Christians know they are commanded NOT to worry.  And some of us do worry from time to time.  This is an account of when I recently succumbed to worry. We had been in Seattle for our mom’s 90th birthday.  And I was NOT at peace about some of the return trip details.

We were due to land in Charlotte, a 3-hour drive from our house in the Smokey Mountains.  On this late November Friday it would be dark when we landed at 7:30 pm.  I brooded about 2 significant details:

  • What about dinner?  First off, we wouldn’t want to spend time at a restaurant, which would only delay our arrival home.  But where would we buy low-carb food that time of night, once we left the airport?  Should we stop at a food place in the airport before claiming our bags?  The problem was that our bodies were operating on Seattle time (4:30 pm) and wouldn’t be hungry.
  • More troublesome than that was my imagined ‘what-if’:  What if there is a tree down across the gravel road leading up to our isolated house?  I didn’t want to imagine Mike, stopping and getting out his chainsaw and in the dark cutting, and removing a tree.  We would be exhausted from the plane ride and the drive and the general stress of air travel at Thanksgiving.

I had been churning over these 2 situations during our trip to Seattle.  And hadn’t come to any resolution.

Here is how God reminded me, yet again, of the futility of worry:

  • Our take-off was delayed by 2 hours (we sat on the plane, having taxied back for a mechanical problem.)
  • Realizing we probably wouldn’t arrive in Charlotte until 9:30 pm, Mike and I chatted and decided it would be wise to get a hotel near the airport.  Because we were on the plane and back at the gate, I could use my phone. I booked us a room.
  • Now, what about food?  Maybe we’d just skip dinner and eat almonds which I always carry in my purse…..fasting wouldn’t hurt us.
  • Here’s how God answered that need.  We arrived at the Charlotte airport hotel at 10:10 pm.  There was a bar in the lobby.  They stopped serving food at 10:30. We checked in, left our luggage in the car, sat down and ordered bunless burgers, a salad and something to drink.

God came through, providing our low-carb dinner AND arranging our drive home for the next day.  We slept soundly, felt rested and made our way home under sunny skies.  And there were no trees down in the cove.

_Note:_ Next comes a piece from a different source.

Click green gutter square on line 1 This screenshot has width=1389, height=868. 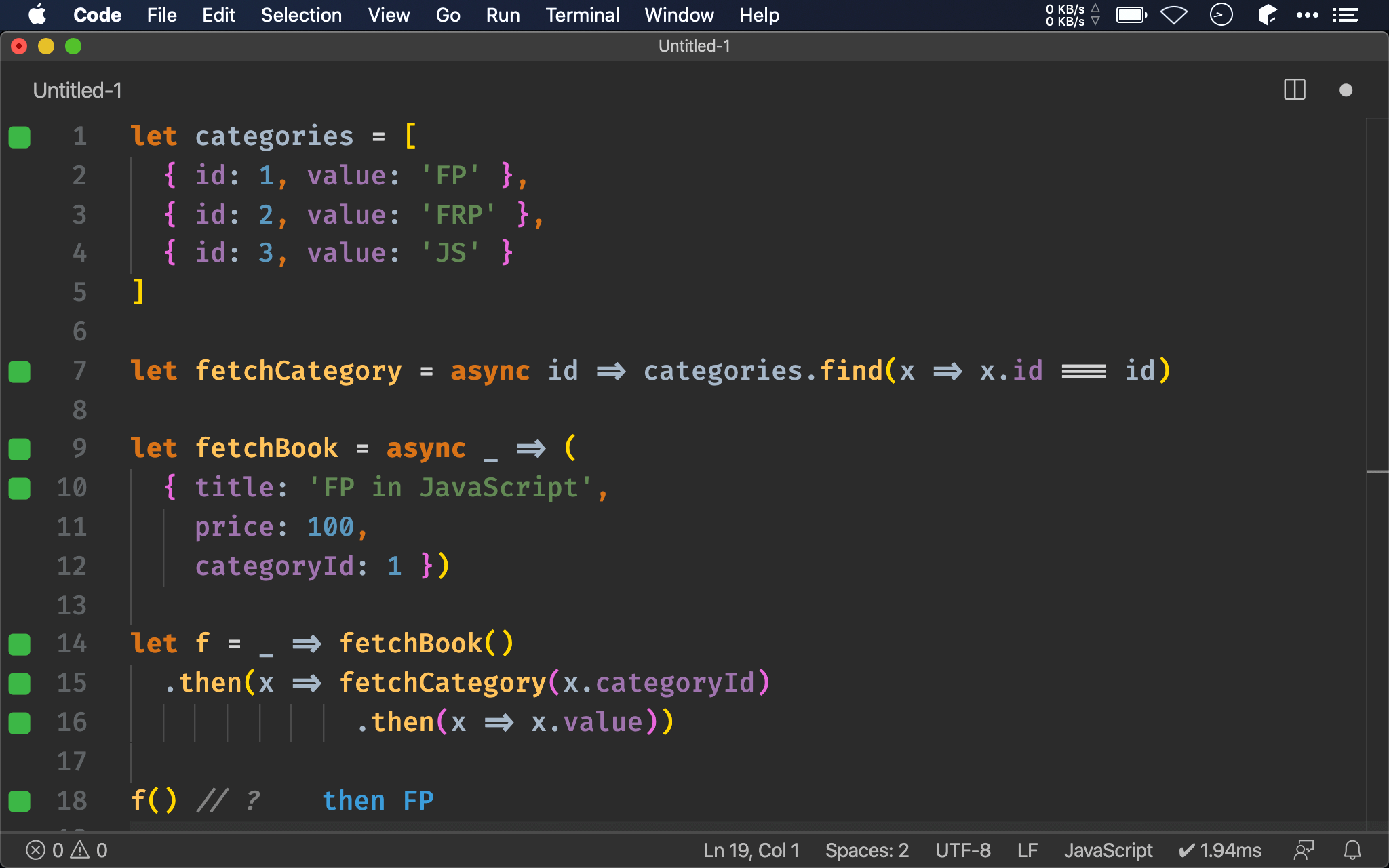click(20, 137)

Once again, I saw how pointless it is to worry and ponder imaginary ‘what-ifs’.

Yes, worry is futile.  But how is it evil?

Hebrews 5:13-14 Anyone who lives on milk, being still an infant, is not acquainted with the teaching about righteousness.  But solid food is for the mature, who by constant use have trained themselves to distinguish good from evil.

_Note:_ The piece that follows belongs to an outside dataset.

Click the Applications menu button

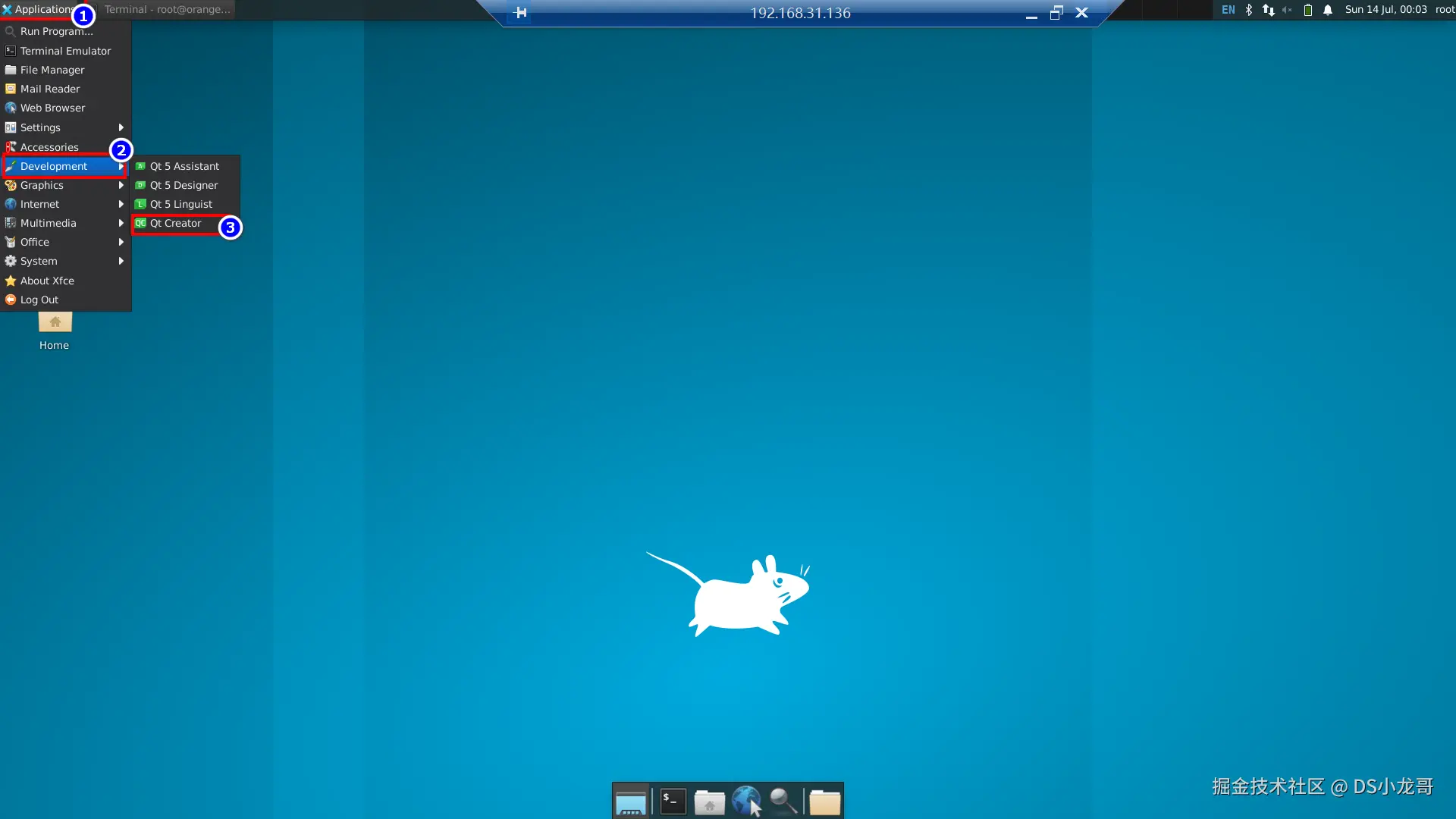(38, 9)
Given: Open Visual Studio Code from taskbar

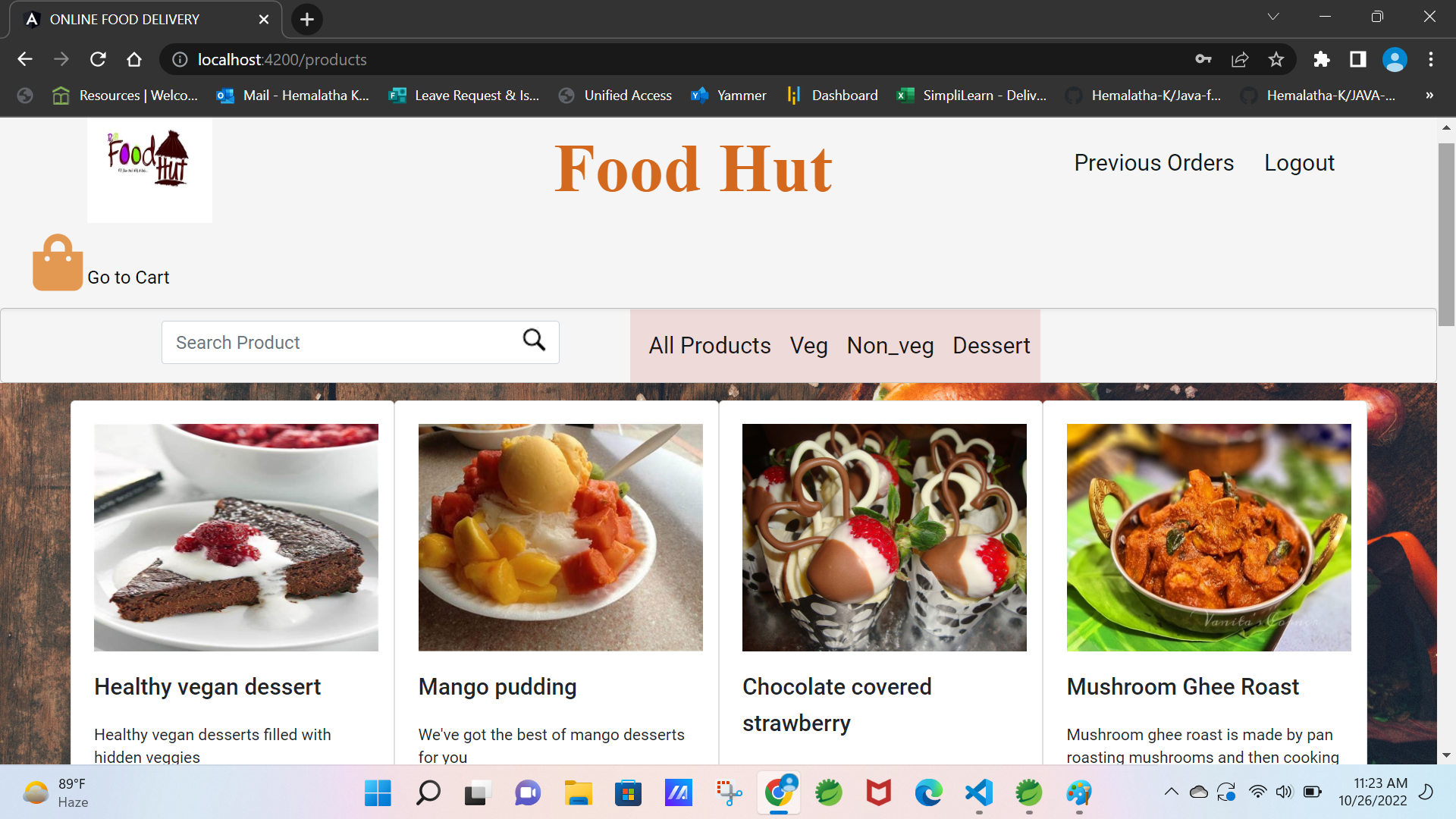Looking at the screenshot, I should [x=979, y=793].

These verses above pinged me last week when I read them in a prayer.  Here are my conclusions:

  • Milk and solid food refer to 2 levels of Biblical teaching – the first is basic familiarization for new believers. The latter – a deeper study for mature believers.
  • The Bible teaches God’s standard of righteousness or holiness.
  • We grow more holy as we learn to distinguish good from evil.
  • God is the One and only who has authority to define evil and good.

Here are two examples of God explicitly describing evil.

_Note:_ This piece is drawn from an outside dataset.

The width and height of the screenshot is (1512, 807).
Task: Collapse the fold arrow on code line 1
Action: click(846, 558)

  •  Jer 2:13 ….my people have committed two evils: they have forsaken me, the fountain of living waters, and hewed out cisterns for themselves, broken cisterns that can hold no water.
  • Another example of how God defines evil is idolatry or serving something created, rather than the Creator.  Gal 2:20 And the life I now live in the flesh I live by faith in the Son of God, who loved me and gave himself for me.

My conclusion from these and other verses? That doing anything not from faith in or grateful reliance on God is sin, aka evil – Romans 14:23 For whatever does not proceed from faith is sin.

Father, PLEASE help me, by your Holy and supernatural Spirit, not only to recognize when I’m straying into worry but to choose NOT to indulge in this futile, evil pattern. Amen.